D
David
Hi list.
I have a few database-related questions. These aren't Python-specific
questions, but some of my apps which use (or will use) these tables
are in Python
Let me know if I should ask this on a different
list.
Question 1: Storing app defaults.
If you have a table like this:
table1
- id
- field1
- field2
- field3
table2
- id
- table1_id
- field1
- field2
- field3
table1 & table2 are setup as 1-to-many.
If I want to start providing user-customizable defaults to the
database (ie, we don't want apps to update database schema), is it ok
database design to add a table2 record, with a NULL table1_id field?
In other words, if table1 has no matching table2 record, then the app
will use the table2 record with a NULL table1_id field to get
defaults.
This looks messy however. Is there a better way to do it?
A few other ways I can think of:
1) Have an extra table1 record (with string fields containing
'DEFAULT'), against which the extra table2 record is linked.
2) Have a new table, just for defaults, like this:
table2_defaults
- field1
- field2
- field3
Which is the cleanest way? Is there another method I should use instead?
Question 2: Backwards-compatible field addition
If you have an existing table, and apps which use it, then how do you
add new fields to the table (for new apps), but which might affect
existing apps negatively?
eg: I start with a table like this:
table1
- id
- field1
- field2
- field3
Later, I want to add a use case, where there is new behaviour, if a
new field is set in the table, like this:
table1
- id
- field1
- field2
- field3
- field4 - NEW - if unset, do old behaviour. if set, do something else
The problem is, that existing apps (besides your new app) won't know
about field4, so they will keep using the old behaviour for new
records (where field4 is set), which you don't want.
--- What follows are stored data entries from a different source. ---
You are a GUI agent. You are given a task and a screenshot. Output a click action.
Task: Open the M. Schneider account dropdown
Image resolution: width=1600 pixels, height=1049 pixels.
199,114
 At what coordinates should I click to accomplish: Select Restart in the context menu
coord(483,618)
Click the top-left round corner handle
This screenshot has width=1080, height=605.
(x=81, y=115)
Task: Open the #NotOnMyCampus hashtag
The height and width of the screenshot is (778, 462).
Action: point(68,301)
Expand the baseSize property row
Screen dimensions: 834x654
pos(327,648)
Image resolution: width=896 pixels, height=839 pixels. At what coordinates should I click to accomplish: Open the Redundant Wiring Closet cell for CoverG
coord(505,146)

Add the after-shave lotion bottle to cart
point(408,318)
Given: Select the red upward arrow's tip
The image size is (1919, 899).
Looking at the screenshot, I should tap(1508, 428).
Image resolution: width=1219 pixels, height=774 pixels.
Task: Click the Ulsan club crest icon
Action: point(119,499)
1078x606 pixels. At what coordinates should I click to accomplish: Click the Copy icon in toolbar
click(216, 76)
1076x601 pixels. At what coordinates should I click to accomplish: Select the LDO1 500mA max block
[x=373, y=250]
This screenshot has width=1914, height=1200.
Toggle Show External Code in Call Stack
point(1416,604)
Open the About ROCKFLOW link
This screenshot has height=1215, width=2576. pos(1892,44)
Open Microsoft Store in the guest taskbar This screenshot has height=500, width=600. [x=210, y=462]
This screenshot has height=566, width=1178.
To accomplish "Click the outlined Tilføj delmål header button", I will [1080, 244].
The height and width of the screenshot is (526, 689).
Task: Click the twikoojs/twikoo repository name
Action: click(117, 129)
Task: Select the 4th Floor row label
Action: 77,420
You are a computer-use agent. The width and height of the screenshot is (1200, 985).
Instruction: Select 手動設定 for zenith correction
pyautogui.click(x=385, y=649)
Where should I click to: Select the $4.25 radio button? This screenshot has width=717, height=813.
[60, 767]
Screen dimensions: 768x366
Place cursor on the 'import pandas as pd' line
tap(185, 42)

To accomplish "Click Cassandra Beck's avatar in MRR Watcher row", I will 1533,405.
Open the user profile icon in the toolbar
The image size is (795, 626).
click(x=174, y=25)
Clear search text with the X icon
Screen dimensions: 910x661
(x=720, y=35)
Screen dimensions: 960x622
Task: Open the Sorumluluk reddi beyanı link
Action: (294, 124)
The most obvious thing to do is to update all apps using table1, so
they also check the value of field4.
Is there another, more backwards-compatible way to add field4 for the
new behaviour, without having to update all the apps?
A few things I can think of:
1) table1 becomes a view of an updated table, with a 'WHERE field4 IS
NULL' clause.
Problem with this is that some RDBMS (Postgresql specifically) don't
let you run update statements on views.
2) Apps use stored procedures for all database access.
Maybe ok for new apps, not so much for existing apps which use regular SQL.
3) All apps use the same library for accessing database
Then you update the library and all apps automagically know about the
extra field. Again, maybe ok for new apps, not so much for existing
apps.
4) Make a new table (copy of the old one), with the extra field.
Then your app checks both tables, or just the new one if applicable.
This can work, but you may end up with a lot of app-specific tables,
where the main difference between the tables is extra columns, and
which apps use the tables.
5) Have a 'db version' column in the table. Older apps only operate on
records at or before the version the programmer knew about at the
time.
This can work, but it seems like a very non-standard, hackish way of
designing database tables. Also it's a pain for all apps to have to
hardcode a db version number.
6) Find a clever way to use table inheritance
I haven't thought it through, but here are some docs on the subject:
http://www.postgresql.org/docs/8.1/static/ddl-inherit.html
Any suggestions?
Question 3: Temporal databases
http://en.wikipedia.org/wiki/Temporal_database
I haven't used them before, but I like the idea of never
deleting/updating records so you have a complete history (a bit like
source code version control).
How well do temporal databases work? Do RDBMS (like Postgresql) need
add-ons to make it effective, or can you just add extra temporal
columns to all your tables and add them to your app queries? Does this
increase app complexity and increase server load a lot?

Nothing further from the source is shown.